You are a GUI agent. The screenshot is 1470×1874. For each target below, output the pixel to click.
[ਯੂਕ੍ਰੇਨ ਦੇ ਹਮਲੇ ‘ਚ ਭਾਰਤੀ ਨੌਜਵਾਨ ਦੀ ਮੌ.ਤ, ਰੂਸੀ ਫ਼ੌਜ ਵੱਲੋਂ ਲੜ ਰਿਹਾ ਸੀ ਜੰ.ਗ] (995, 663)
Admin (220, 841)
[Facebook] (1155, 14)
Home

+===+

- **What you should do**:
Return all of the data word for word.

- **Task result**:
You are a GUI agent. The screenshot is 1470×1874. For each target below, output the pixel to click.
[ਯੂਕ੍ਰੇਨ ਦੇ ਹਮਲੇ ‘ਚ ਭਾਰਤੀ ਨੌਜਵਾਨ ਦੀ ਮੌ.ਤ, ਰੂਸੀ ਫ਼ੌਜ ਵੱਲੋਂ ਲੜ ਰਿਹਾ ਸੀ ਜੰ.ਗ] (995, 663)
Admin (220, 841)
[Facebook] (1155, 14)
Home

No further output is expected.